Arte

 

La Colombia è un mosaico di etnie che si sono fuse tra loro dando vita a manifestazioni meravigliose di cultura, folklore, arte ed artigianato.
Le civiltà precolombiane hanno lasciato numerosi manufatti, soprattutto sculture in pietra terracotte ed oggetti di oreficeria. I più alti scultori furono gli indio di San Augustin con le loro statue a sembianze antropomorfe che rappresentano probabilmente antenati o divinità; altre hanno forme zoomorfe e sono con tutta probabilità la rappresentazione di animali del complesso culto religioso del gruppo. Gli oggetti in terracotta non erano soltanto di uso comune, ma insieme ai piatti e alle brocche rituali sono stati anche ritrovati vasi funerari e figure antropomorfe.
Le terracotte precolombiane hanno stili e forme molteplici difficili da comprendere e da classificare. Una delle forme più caratteristiche dei muiscas è la mùcura: un grande vaso solitamente rotondo con uno stretto collo a volte decorato con disegni antropomorfi. I Mùcuras, simili, vengono ancora oggi riprodotti e utilizzati nelle aree rurali di Boyacà.
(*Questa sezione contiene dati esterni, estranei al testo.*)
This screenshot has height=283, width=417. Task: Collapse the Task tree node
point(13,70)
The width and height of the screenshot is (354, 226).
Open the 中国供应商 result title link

Non dimentichiamo l’importantissima arte orafa, la migliore del continente. Culture diverse, che utilizzavano tecniche simili, svilupparono stili e forme originali. L’oro veniva usato per gioielli e oggetti rituali, il più conosciuto è la famosa Balsa muisca (zattera muisca) che rappresenta la zattera cerimoniale che sorregge il cacique, i suoi dignitari e i rematori. Famosi oggetti muisca sono anche i Tunjos, statuine d’oro piatte di figure umane, spesso raffiguranti guerrieri.
Anche i Tolima sono famosi per i loro pettorali di figure umane stilizzate, sempre d’oro.
I Quimbaya furono maestri nella realizzazione di poporos, recipienti di calce abbelliti con bassorilievi di figure umane.
Ricordiamo anche i Tayrona, i Sinù ed i Calima.
La più grande raccolta di gioielli precolombiani sono oggi al Museo dell’Oro di Bogotà, descritto dettagliatamente più avanti nella sezione dedicata.
La regione colombiana è divisa in 8 zone archeologiche: San Augustin, Tierradentro, Nariño, Alto Cauca, Quimbaya, Sinù, Chibcha e Tairona. All’epoca della conquista spagnola diverse di queste culture erano già scomparse e le civiltà rimaste si integrarono progressivamente. L’architettura coloniale non ha molte differenze rispetto a quelle delle nazioni vicine. La pittura fiorì particolarmente con Gaspar Figueroa, con i suoi figli Baltazar e Nicolas e con uno dei suoi allievi più famosi Gregorio Vasquez de Arce y Ceballoz. Tra le opere di scultura sono notevoli le opere in legno che decorano le chiese.